Professor W is studying a kind of prokaryote whose growth is peculiar: it can grow only by devouring its conspecifics. When two such organisms meet, the heavier one eats the lighter one (if they have the same weight, it is decided by “RP”, i.e., luck). After eating, the survivor’s weight becomes the sum of the two weights, and the amount of enzyme consumed is approximately equal to the sum of their weights. Professor W currently has $n$ prokaryotes. Each time, he takes the $m$ lightest organisms from the petri dish for an experiment and lets them fight each other. The operation is as follows: he places these $m$ organisms around a circular tube in some order according to their weights, then repeatedly chooses a pair of adjacent organisms and supplies enzyme to them; after they merge, the survivor’s weight becomes the sum of the two, and the enzyme consumed equals that sum. Repeat this until only one organism remains. The remaining one is put back into the petri dish, and the next experiment begins. Professor W wants the total enzyme consumption to be minimized after $k$ experiments. The input guarantees that there will never be a shortage of organisms.
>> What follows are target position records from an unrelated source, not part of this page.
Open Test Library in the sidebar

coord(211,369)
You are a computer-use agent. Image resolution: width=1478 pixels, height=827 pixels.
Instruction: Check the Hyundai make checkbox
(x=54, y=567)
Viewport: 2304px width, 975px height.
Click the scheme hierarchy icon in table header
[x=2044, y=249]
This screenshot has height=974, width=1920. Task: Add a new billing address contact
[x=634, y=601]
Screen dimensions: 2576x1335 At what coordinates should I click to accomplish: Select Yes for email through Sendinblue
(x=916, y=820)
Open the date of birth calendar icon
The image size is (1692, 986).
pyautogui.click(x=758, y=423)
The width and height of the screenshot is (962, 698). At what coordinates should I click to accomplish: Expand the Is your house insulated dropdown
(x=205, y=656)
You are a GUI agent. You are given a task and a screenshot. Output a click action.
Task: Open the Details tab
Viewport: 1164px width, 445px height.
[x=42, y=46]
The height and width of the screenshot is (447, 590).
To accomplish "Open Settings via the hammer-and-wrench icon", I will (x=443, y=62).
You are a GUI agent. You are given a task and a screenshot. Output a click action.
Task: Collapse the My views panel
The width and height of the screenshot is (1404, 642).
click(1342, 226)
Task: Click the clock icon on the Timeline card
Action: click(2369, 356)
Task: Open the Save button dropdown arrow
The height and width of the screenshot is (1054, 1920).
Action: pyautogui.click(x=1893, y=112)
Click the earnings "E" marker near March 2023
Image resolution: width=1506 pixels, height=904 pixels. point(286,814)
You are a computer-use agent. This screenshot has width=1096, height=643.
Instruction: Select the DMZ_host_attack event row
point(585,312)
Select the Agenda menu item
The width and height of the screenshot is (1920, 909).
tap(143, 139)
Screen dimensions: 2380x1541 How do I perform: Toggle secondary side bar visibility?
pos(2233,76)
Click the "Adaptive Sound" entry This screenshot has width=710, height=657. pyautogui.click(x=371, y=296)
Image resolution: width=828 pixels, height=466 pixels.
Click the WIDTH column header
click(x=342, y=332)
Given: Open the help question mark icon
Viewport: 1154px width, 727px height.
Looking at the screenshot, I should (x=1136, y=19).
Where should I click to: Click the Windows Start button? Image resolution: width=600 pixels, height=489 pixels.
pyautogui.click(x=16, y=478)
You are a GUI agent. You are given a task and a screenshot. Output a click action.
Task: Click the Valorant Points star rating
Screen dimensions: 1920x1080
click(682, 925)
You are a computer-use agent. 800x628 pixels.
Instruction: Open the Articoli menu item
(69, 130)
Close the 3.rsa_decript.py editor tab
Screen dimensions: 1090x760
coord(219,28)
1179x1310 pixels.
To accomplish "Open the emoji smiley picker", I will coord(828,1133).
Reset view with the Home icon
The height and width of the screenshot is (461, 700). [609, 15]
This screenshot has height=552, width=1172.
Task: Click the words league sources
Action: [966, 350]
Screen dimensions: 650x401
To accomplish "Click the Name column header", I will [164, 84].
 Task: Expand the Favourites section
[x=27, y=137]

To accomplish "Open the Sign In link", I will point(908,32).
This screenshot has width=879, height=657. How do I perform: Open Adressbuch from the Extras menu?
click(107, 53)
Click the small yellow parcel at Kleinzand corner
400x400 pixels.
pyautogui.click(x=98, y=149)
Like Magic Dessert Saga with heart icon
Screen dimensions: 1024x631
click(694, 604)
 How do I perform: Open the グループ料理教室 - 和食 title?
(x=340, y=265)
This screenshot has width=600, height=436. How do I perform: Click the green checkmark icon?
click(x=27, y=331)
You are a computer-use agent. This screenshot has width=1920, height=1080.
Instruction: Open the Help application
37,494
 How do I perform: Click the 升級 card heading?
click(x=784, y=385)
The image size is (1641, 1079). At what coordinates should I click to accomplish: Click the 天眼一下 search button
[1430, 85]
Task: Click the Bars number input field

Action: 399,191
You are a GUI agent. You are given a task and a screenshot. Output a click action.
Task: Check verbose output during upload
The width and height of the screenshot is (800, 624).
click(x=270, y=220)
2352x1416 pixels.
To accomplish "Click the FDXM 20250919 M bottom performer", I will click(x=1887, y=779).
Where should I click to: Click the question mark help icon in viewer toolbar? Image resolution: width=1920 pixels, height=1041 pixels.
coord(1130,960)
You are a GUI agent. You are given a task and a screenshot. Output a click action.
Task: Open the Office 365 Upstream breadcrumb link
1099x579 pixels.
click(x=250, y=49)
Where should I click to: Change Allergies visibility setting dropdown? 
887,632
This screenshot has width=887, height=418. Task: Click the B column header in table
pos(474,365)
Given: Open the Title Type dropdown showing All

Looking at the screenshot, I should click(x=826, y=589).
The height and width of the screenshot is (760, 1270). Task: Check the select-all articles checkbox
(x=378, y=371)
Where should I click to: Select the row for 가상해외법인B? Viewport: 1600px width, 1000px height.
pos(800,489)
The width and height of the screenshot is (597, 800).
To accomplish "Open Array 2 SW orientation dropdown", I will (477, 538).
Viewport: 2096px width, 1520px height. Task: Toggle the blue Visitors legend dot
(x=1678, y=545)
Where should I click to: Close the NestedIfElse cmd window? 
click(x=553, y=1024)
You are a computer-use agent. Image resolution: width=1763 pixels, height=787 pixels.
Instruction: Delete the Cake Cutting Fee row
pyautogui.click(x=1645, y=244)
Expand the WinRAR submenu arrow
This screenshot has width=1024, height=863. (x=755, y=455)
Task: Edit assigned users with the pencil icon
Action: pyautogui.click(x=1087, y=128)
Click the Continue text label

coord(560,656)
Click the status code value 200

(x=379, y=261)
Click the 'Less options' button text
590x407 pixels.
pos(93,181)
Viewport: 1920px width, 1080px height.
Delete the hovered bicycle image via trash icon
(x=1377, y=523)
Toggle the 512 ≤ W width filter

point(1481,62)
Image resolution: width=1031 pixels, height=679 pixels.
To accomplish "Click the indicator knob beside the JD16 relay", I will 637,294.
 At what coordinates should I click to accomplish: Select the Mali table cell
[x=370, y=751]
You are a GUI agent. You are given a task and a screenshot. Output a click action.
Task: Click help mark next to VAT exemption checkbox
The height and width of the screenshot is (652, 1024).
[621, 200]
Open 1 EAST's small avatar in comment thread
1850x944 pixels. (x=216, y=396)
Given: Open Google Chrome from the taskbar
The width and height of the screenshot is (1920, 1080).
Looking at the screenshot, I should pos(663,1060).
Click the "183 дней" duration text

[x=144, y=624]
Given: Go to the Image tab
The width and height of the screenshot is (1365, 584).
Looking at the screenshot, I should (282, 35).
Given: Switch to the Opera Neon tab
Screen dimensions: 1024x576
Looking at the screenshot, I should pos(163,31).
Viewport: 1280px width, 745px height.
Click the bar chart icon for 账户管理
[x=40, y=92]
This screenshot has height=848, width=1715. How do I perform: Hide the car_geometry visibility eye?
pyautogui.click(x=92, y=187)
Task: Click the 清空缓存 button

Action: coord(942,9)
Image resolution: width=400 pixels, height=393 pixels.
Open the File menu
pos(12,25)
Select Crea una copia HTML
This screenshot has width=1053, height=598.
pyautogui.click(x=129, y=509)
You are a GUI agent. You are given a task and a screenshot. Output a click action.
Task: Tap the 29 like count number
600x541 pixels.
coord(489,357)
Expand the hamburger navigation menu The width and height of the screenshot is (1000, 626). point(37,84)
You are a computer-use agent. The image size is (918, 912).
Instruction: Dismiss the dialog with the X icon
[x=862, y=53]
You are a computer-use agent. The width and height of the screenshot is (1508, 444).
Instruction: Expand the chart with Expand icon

The first line contains three integers $n$, $m$, $k$. The second line contains $n$ integers, the initial weights of the $n$ organisms. The next $k$ lines each contain $m$ integers. In the $(i+2)$-th line, the $j$-th number denotes the position where the $j$-th lightest organism in the $i$-th experiment is placed. For example, if $m=5$ and the line is $14235$, it means the smallest organism is placed in position 1, the second smallest in position 4, the third smallest in position 2, the fourth smallest in position 3, and the largest in position 5 (which is adjacent to position 1).

Output a single integer, the minimal total amount of enzyme consumed after $k$ experiments.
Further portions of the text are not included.